Lloyds Banking Group has been fined £64m by the City regulator over its treatment of more than half a million mortgage customers suffering payment difficulties.
The Financial Conduct Authority (FCA) said Lloyds, along with its Bank of Scotland and The Mortgage Business divisions, did not provide the appropriate level of support to customers in arrears between 2011 and 2015.
Its investigation found the banks failed to help people who were vulnerable through times of difficulties, including marital splits, the death of a spouse or loss of a job.
One case related to the treatment of a customer that had endured a family member going missing.
On top of the fine – the largest imposed by the FCA for mortgage failures – Lloyds has paid £300m in redress to 526,000 customers, the watchdog said.

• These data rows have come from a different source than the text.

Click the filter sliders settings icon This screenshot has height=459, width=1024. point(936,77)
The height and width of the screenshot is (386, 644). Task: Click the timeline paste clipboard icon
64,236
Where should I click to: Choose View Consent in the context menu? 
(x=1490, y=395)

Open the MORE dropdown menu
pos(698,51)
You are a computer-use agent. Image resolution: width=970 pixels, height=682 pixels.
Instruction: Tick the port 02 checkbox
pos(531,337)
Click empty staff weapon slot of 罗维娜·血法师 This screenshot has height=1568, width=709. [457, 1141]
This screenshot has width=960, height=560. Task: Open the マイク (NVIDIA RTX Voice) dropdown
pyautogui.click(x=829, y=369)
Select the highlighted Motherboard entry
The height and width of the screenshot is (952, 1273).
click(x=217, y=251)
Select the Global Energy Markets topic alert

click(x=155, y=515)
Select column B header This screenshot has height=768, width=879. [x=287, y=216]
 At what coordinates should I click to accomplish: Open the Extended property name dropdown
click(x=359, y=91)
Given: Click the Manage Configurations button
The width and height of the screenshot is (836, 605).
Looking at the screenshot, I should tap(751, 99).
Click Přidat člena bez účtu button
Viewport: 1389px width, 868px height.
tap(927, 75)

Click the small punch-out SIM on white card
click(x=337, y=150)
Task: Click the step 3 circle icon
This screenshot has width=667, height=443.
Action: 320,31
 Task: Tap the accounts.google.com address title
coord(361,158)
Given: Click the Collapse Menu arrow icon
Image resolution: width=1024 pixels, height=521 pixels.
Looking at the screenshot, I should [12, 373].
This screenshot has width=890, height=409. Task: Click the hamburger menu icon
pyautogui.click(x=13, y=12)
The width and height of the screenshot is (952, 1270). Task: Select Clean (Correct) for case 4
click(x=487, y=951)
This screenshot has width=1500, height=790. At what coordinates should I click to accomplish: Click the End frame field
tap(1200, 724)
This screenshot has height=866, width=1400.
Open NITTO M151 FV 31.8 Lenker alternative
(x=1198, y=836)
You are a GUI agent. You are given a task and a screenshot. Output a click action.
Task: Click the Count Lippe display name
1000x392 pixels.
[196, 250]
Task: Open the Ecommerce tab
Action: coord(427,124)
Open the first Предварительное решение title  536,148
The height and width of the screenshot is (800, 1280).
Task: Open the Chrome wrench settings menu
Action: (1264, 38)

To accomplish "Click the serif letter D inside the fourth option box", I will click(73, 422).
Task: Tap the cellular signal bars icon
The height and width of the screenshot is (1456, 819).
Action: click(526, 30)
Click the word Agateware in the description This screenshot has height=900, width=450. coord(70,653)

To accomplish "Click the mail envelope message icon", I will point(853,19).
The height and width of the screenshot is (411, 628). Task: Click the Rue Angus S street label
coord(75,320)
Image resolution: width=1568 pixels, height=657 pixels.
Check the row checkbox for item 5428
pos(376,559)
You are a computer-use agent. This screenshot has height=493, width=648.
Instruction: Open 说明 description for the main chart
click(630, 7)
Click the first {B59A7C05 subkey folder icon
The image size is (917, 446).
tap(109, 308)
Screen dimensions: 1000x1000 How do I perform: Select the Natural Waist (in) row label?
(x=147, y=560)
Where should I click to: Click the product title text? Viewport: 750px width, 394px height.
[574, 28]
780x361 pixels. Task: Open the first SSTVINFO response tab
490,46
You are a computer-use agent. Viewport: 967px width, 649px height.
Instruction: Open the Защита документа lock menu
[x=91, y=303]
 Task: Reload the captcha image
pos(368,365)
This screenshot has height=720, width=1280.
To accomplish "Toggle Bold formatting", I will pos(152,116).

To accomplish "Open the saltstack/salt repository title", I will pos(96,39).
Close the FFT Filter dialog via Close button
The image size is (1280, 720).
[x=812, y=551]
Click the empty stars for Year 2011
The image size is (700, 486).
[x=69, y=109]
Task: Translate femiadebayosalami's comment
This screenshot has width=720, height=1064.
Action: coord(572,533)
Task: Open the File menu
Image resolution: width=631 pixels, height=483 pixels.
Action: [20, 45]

The hefty penalty comes at a sensitive time for Lloyds which, along with rival banks, have millions of customers struggling to make ends meet amid the coronavirus pandemic and many of them taking repayment holidays on mortgages.
In its statement, the FCA warned all lenders that the hardship faced by customers during the outbreak “only heightens the importance of firms treating customers in financial difficulty fairly and appropriately”.
Lloyds said that all customers affected had already been contacted and reimbursed.
“We have since taken significant steps to enhance how we support mortgage customers experiencing financial difficulty, including investing in colleague training and procedures,” Lloyds said in response.